Jer 52:1-34. Written by Some
Other than Jeremiah (Probably
Ezra) AS AN Historical Supplement to the
(See on Jer 51:64). Jeremiah,
having already (thirty-ninth and fortieth chapters) given the history
in the proper place, was not likely to repeat it here. Its canonical
authority as inspired is shown by its being in the Septuagint
version. It contains the capture and burning of Jerusalem, &c.,
Zedekiah's punishment, and the better treatment of Jehoiachin under
Evil-merodach, down to his death.
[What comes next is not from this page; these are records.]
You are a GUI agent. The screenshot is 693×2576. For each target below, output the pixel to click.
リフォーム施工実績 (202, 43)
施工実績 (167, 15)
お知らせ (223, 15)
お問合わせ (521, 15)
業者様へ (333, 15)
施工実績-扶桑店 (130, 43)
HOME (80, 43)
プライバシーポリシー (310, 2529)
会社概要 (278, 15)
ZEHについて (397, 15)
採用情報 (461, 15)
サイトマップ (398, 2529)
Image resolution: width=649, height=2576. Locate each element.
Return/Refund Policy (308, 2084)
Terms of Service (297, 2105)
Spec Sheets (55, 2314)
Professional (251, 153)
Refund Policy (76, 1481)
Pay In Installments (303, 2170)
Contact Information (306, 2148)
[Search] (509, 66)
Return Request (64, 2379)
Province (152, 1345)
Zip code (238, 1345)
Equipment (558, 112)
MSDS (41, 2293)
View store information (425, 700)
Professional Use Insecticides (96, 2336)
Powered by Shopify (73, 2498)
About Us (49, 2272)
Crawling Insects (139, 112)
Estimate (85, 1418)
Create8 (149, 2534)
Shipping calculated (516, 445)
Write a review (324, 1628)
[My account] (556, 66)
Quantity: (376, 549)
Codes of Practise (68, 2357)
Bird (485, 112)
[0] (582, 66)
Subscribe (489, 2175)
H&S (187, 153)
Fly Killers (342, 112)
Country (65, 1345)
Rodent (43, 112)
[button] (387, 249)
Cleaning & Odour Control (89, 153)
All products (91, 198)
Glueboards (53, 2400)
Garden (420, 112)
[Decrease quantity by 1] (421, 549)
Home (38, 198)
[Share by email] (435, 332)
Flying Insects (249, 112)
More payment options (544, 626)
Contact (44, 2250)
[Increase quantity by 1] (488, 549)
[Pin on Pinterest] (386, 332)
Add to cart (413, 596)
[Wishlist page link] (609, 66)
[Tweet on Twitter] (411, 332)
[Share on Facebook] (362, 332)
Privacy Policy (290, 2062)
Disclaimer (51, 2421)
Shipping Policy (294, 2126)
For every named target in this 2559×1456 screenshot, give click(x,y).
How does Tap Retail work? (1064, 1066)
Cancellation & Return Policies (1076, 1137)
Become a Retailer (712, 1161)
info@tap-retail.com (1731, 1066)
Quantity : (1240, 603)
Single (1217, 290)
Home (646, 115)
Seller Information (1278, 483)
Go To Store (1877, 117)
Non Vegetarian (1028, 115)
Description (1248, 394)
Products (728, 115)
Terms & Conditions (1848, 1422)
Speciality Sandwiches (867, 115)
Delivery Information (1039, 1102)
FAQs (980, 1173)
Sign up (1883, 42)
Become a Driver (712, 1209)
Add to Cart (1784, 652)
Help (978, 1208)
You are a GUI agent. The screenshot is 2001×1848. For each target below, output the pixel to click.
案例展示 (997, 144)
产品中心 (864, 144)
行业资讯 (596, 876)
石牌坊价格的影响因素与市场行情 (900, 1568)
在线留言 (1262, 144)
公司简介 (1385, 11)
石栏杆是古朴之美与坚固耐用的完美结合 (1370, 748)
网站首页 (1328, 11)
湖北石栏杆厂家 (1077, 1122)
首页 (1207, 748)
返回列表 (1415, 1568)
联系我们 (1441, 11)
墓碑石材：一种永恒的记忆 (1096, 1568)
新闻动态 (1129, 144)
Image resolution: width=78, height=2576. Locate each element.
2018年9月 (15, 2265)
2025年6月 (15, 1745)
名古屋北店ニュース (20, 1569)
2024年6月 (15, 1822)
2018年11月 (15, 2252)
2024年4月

These last events were probably
subsequent to Jeremiah's time.
3. through … anger of … Lord …
Zedekiah rebelled—His "anger" against Jerusalem, determining
Him to "cast out" His people "from His presence" heretofore manifested
there, led Him to permit Zedekiah to rebel (2Ki 23:26, 27; compare Ex 9:12;
10:1; Ro 9:18). That
rebellion, being in violation of his oath "by God," was sure to bring
down God's vengeance (2Ch 36:13; Eze 17:15, 16, 18).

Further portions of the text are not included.